**Provided text**
Chef Colin Ambrose has a fresh perspective on food. Colin is the chef and owner of year-round restaurant Estia's Little Kitchen and executive chef and managing partner at seasonal restaurant The Old Stove, both located in the Hamptons in Long Island, New York. Colin believes in cooking with farm fresh ingredients that are in season. I have had the privilege of eating at both of his restaurants in Sag Harbor and Wainscott, Long Island as well a meal prepared by Colin in his home. He has that rare ability to creatively pull together a great dinner with seeming ease. He makes it look simple, yet many of us who have tried to pull off this feat while chatting with guests will testify, it can be complicated. Colin has a natural intuition for creating delicious food, which may help to explain the popularity of both of his restaurants.
I chatted with Colin about a relatively simple salad that can be made in advance using the bounties of the season. When he makes this salad, he looks for 2 specific apples, one soft for baking and one crisp and sweet for a match-stick cut that would compliment a sharp cheddar sliced the same way.

Apples on Vine by NEST
"A crisp, sweet apple tells
it's own story, a good
baker will be softer, rounder and less
assertive on the first bite. In time, if
you live near the trees you'll
know which one produces the
best results from an oven or on the
breakfast table. If you don't know
the tree let the first bite
guide the menu. "


by Colin Ambrose

Apple and Camembert

Apple and Camembert Harvest Salad

• 1 crisp sweet apple
• 1 good baking apple
• 1 small wheel camembert
• 1 small piece sharp white cheddar
• 10 stems flat leaf parsley
• 1 lemon
• 1/4 cup apple cider
• 1/2 cup extra virgin olive oil

Remove the core from the apple, don't peel it, but remove core with a thin knife top to bottom.

**Information provided**
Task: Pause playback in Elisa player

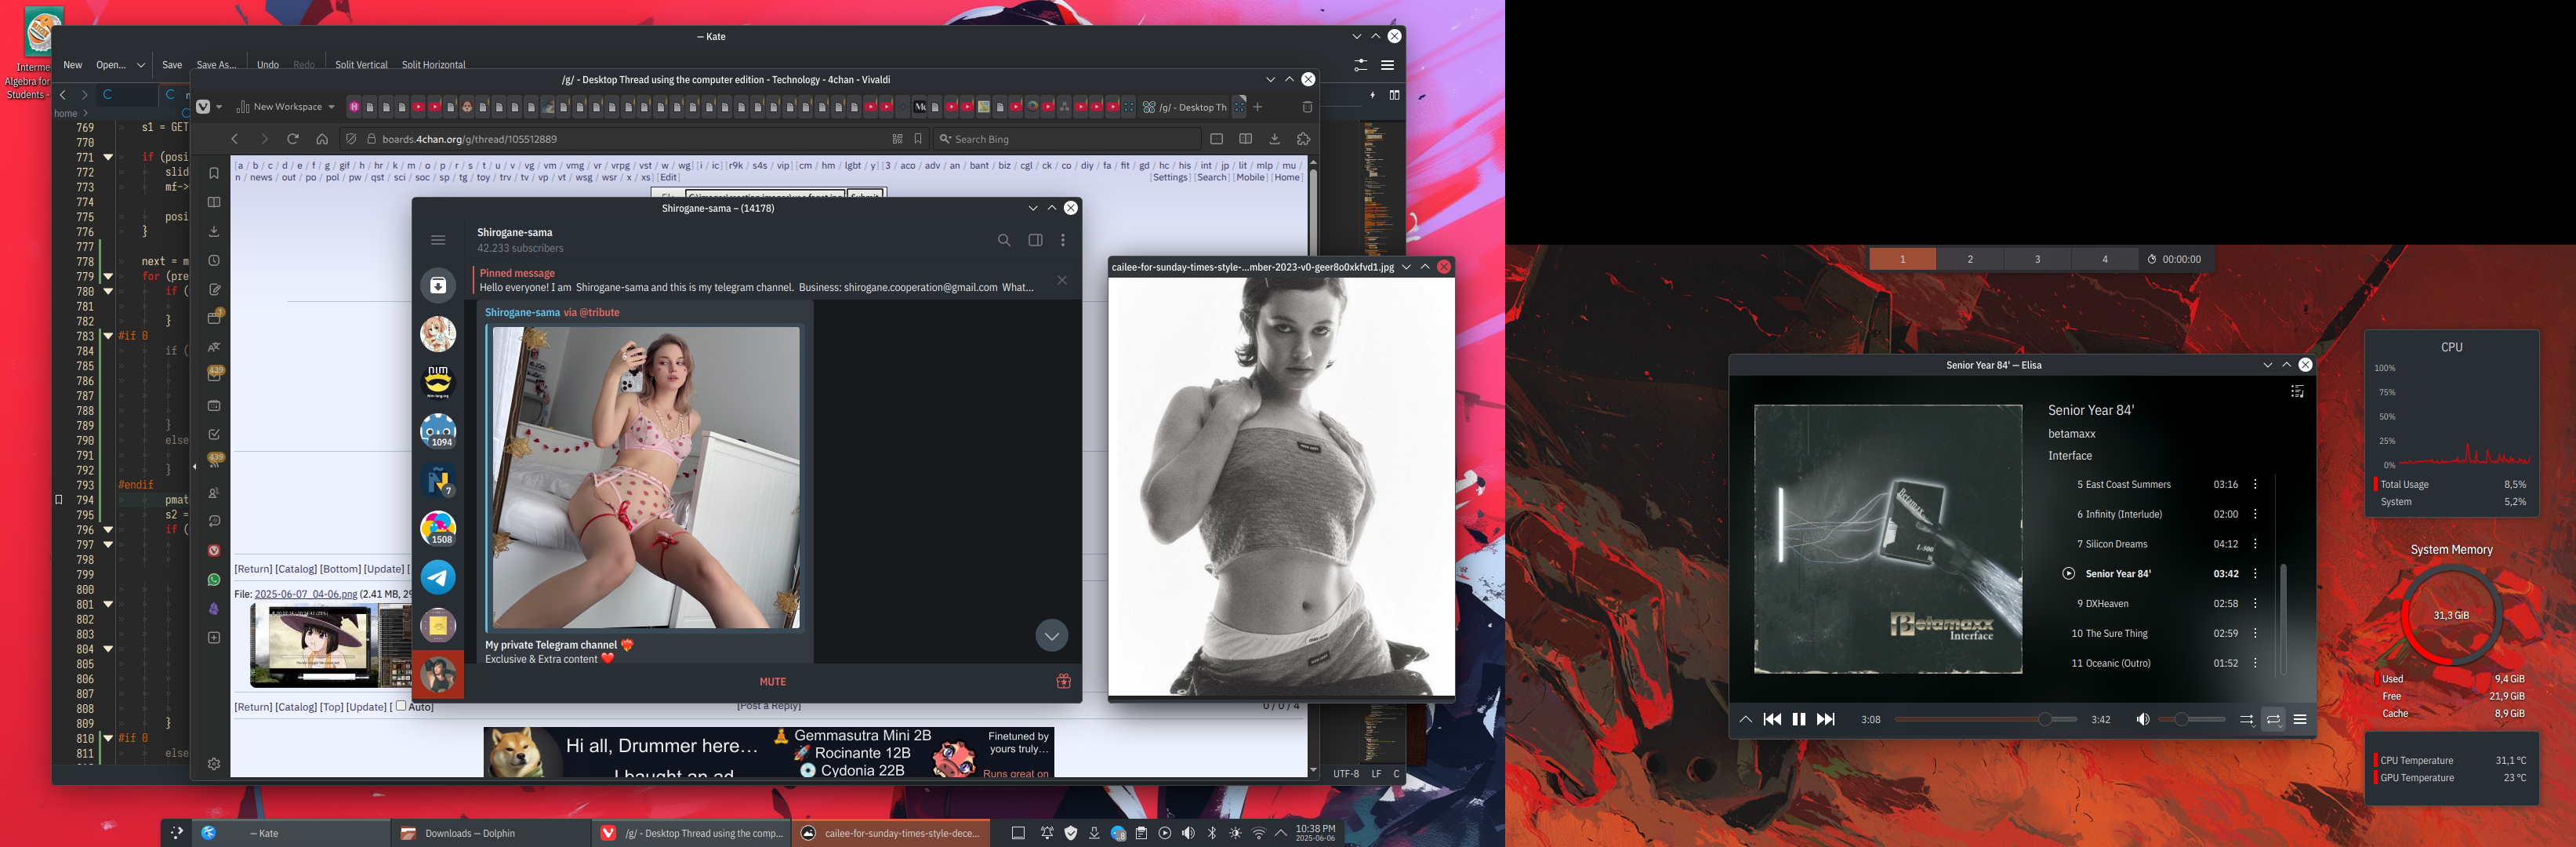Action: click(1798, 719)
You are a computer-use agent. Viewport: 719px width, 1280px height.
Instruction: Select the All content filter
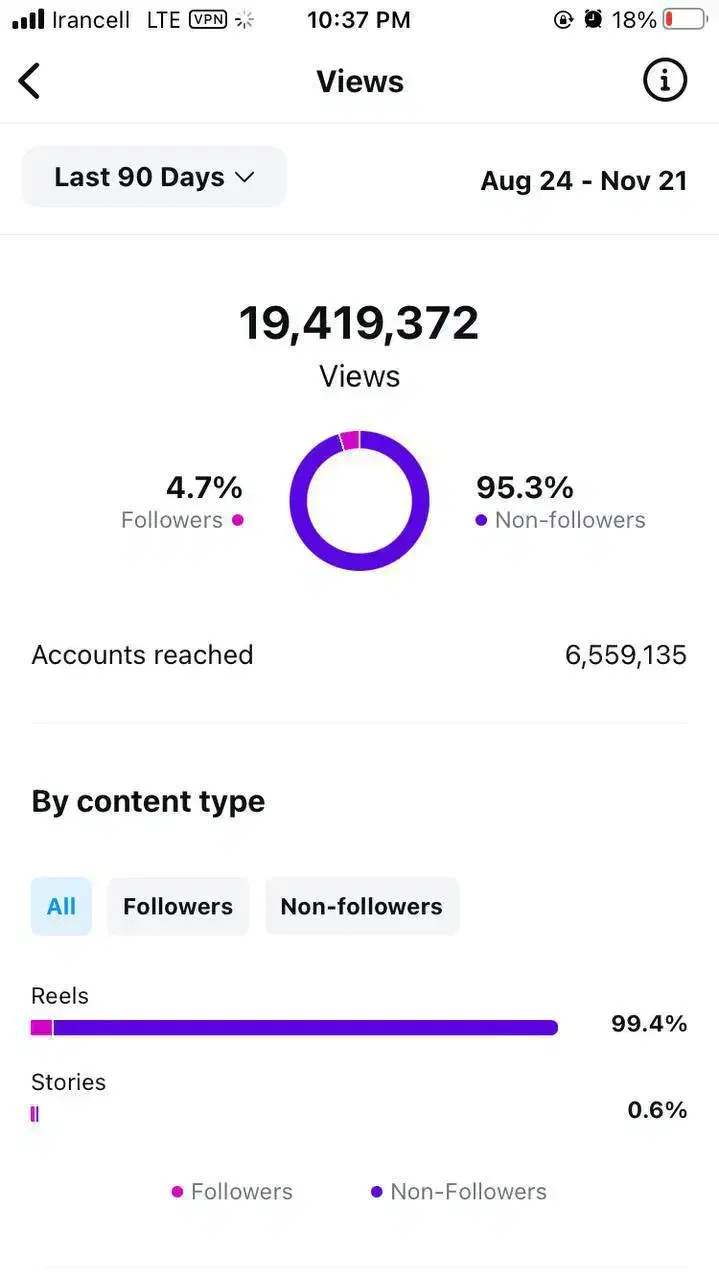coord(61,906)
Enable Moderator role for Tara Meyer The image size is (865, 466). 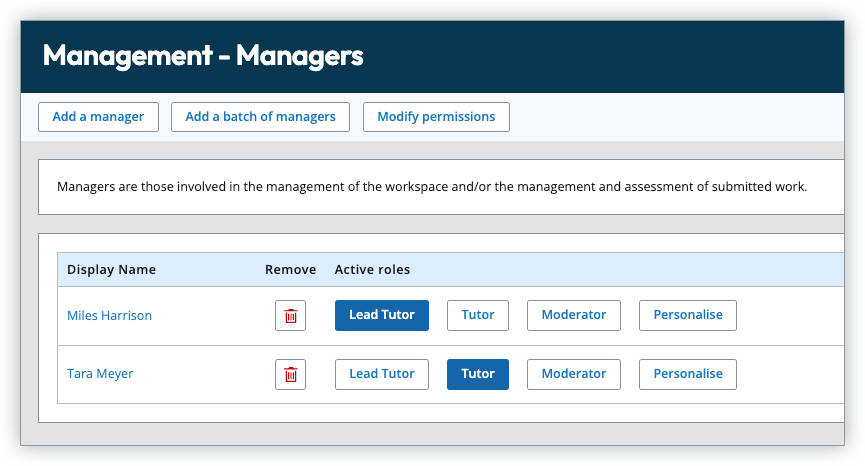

**Required work**
1: From the Colin Ambrose piece, extract the passage that begins at the words "I chatted with" and ends after the words "the same way.", copying it without changes.
2: Pick up the Colin Ambrose piece after its last sentence and keep writing.

**Set of answers**
1:
I chatted with Colin about a relatively simple salad that can be made in advance using the bounties of the season. When he makes this salad, he looks for 2 specific apples, one soft for baking and one crisp and sweet for a match-stick cut that would compliment a sharp cheddar sliced the same way.

2:
Place the apple on a small baking sheet and pour 1/2 cup of water on the sheet then wrap with foil.
Place in the oven @ 400 for 25 min. or until soft butstill firm.
Remove and chill.

Just prior to service slice the crisp apple into thin match sticks and place in a bowl. Then slice the same amount of cheddar to the same size and combine.
Remove the baked apple from the fridge and slice into thin wedges, then place a slice of camembert on each plate. Top each slice of cheese with a quartered baked apple slices and then top the apple slices with a smaller piece of cheese (from the rind cut).

On the opposite side of the plate create a pile (2 tablespoons) of the crisp apple/ cheddar matchstix. Garnish with parsley stems and touch the parsley with drops of vinaigrette.
To make Vinaigrette combine the juice of 1 lemon with apple cider and olive oil, pour into a squeeze bottle and shake.You'll have lot of extra apple cider vinaigrette so keep cold for your next fall salad.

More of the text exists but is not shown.